RNA‐Seq analysis of pre‐osteoblasts treated by PAKG–8diol–PEG(S) MPs (PAKG). A) Volcano plot, B) KEEG pathway enrichment bubble plot, C) heatmap of differentially expressed genes. OC: no treatment and cultured in OC medium. PAKG: PAKG MPs‐treated group also cultured in OC medium. n = 3.

Figure 5

Osteoblast cell internalization of PAKG MPs through phagocytosis. A) Confocal microscopy images of 4',6‐diamidino‐2‐phenylindole (DAPI) (blue)‐ and phalloidin (green)‐stained MC3T3‐E1 cultured with different MPs. B) Confocal images of MC3T3‐E1 cultured with PAKG MPs, and PAKG MPs in the presence of cytochalasin D (CCD, a phagocytosis inhibitor, 50 nM) or Pitstop 2 (a clathrin‐independent endocytosis inhibitor, 30 μM). C) Quantitation of relative internalized MPs when treated with CCD or Pitstop 2. D) ALP activity of MC3T3‐E1 with CCD (50 nM), PAKG MPs, and PAKG MPs with CCD (50 nM). Scale bars = 50 μm. Data are expressed as mean ± SD (n = 3, **p < 0.01, ***p < 0.001).

Figure 6

PAKG enables PLGA MPs for intracellular drug delivery.

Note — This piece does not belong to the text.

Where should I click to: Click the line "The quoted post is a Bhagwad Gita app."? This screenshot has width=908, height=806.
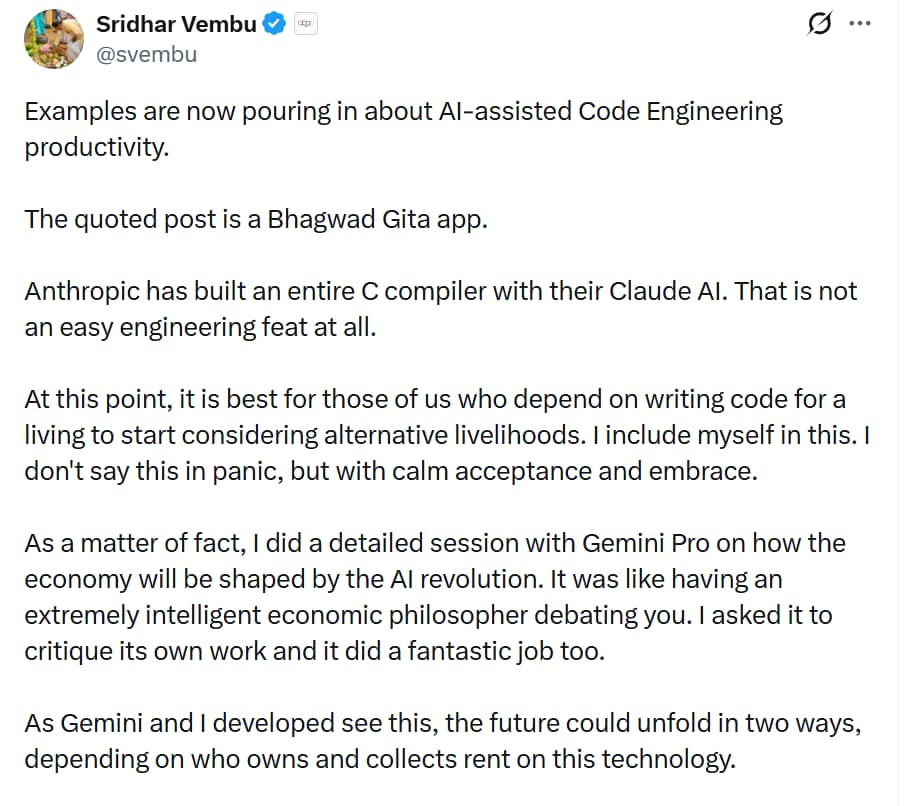[x=256, y=219]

A) SEM images of different MPs (scale bars = 10 μm) and confocal microscopy images of MC3T3‐E1 cultured with MPs for overnight (scale bars = 50 μm). B) Zeta potential of various MPs. C) Release profile of phenamil from PLGA and PLGA–PAKG MPs for 4 weeks. D) ALP activity of MC3T3‐E1 on day 7. E) Alizarin Red S staining (left) and quantification after (right) MC3T3‐E1 cultured with different MPs or Phe treatment in OC medium for 2 weeks (right). Scale bars = 500 μm. Data are expressed as mean ± SD (n = 3, *p < 0.05, ***p < 0.001, ****p < 0.0001).

Figure 7

PAKG MPs promote mouse cranial bone regeneration. A) μCT top‐view and cross‐section image of mouse cranial defects after 6 weeks post‐implantation. Newly generated bone marked in green color. B) Quantification measurement of total new bone volume (BV) and the ratio of bone volume versus total volume in defected area (BV/TV) in different treatment groups. All the results were expressed as means ± SD (n = 3–5, *p < 0.05, **p < 0.01). C) Representative H&E‐stained tissue sections acquired from the mouse cranial defects after 6 weeks post‐implantation (scale bars = 500 μm in the upper panel and 100 μm in the lower panel).